● **THE TASK**
Apart from the pictures, please restate every entry below exactly.

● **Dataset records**

- Opening Delimiter -

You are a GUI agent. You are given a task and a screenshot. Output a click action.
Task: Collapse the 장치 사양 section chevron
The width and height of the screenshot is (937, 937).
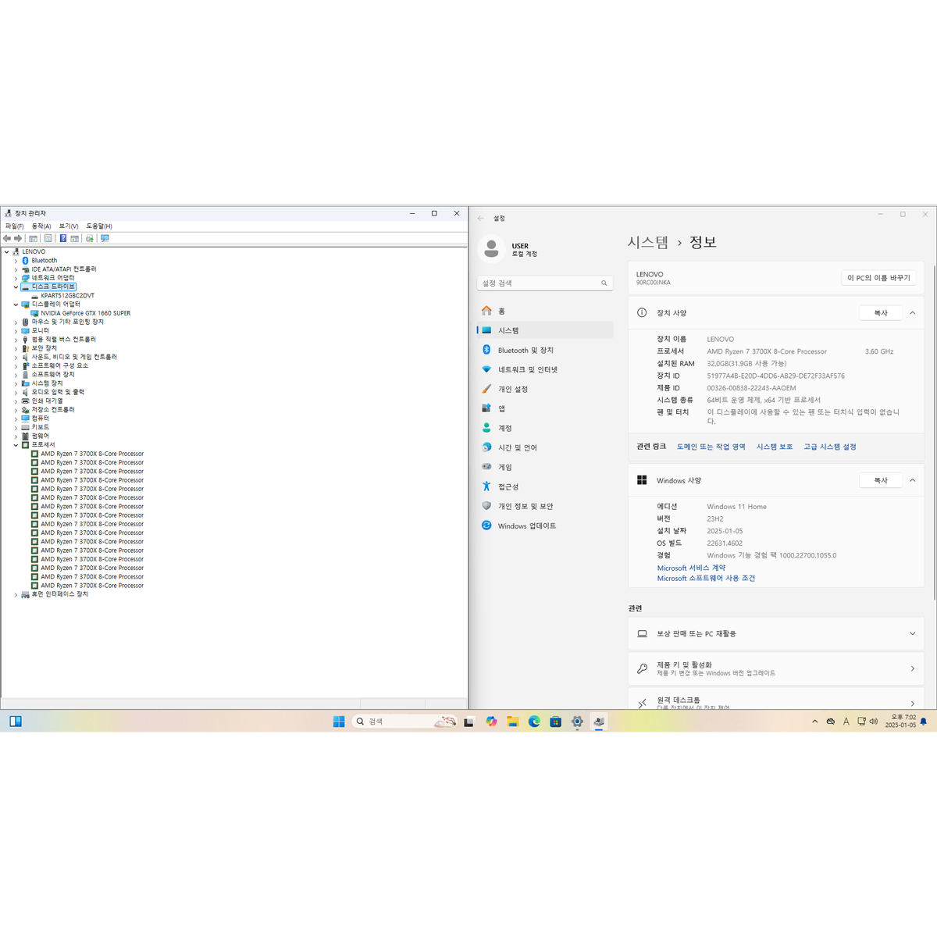point(912,313)
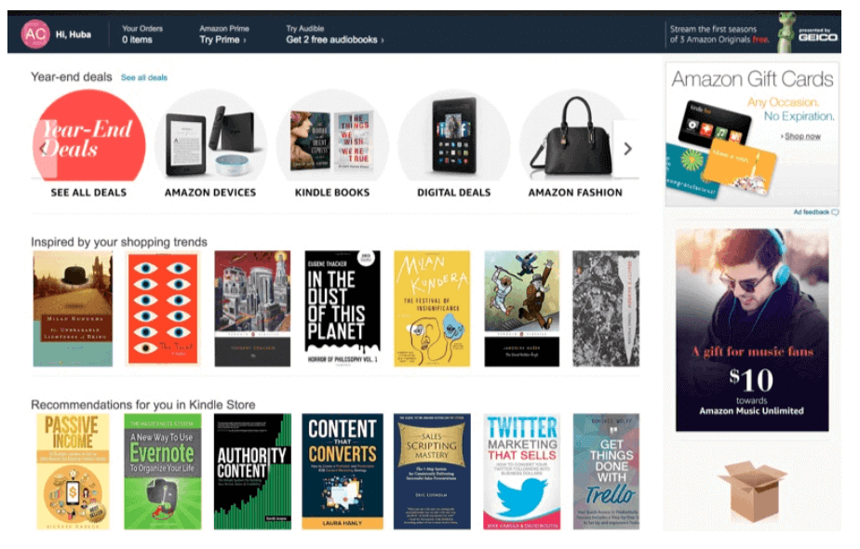Click the Year-End Deals circle badge
Image resolution: width=860 pixels, height=549 pixels.
tap(88, 136)
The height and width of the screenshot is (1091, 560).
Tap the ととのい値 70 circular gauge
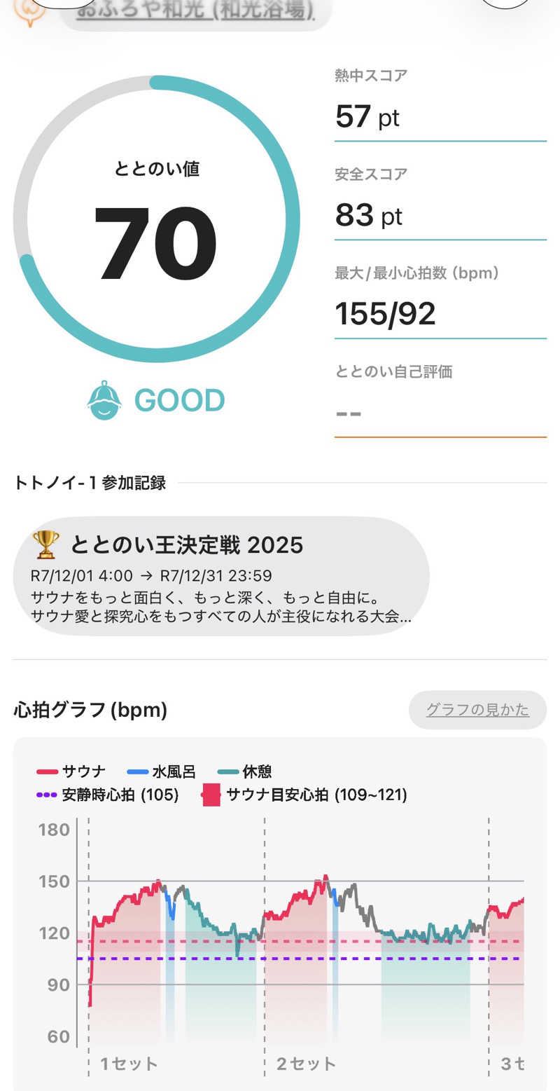pyautogui.click(x=157, y=219)
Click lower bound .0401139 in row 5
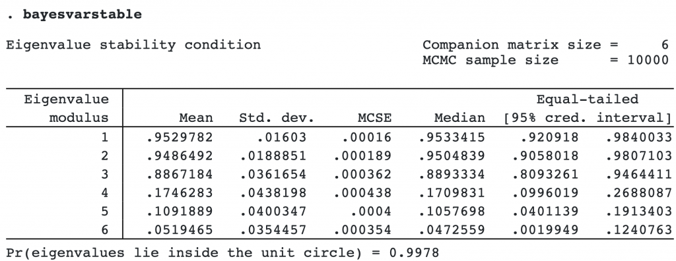Screen dimensions: 676x261 545,211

- Closing Delimiter -

● **RESPONSE**
You are a GUI agent. You are given a task and a screenshot. Output a click action.
Task: Collapse the 장치 사양 section chevron
The width and height of the screenshot is (937, 937).
point(912,313)
Click the Year-End Deals circle badge
Image resolution: width=860 pixels, height=549 pixels.
tap(88, 136)
The height and width of the screenshot is (1091, 560).
Tap the ととのい値 70 circular gauge
pyautogui.click(x=157, y=219)
Click lower bound .0401139 in row 5
Screen dimensions: 676x261 545,211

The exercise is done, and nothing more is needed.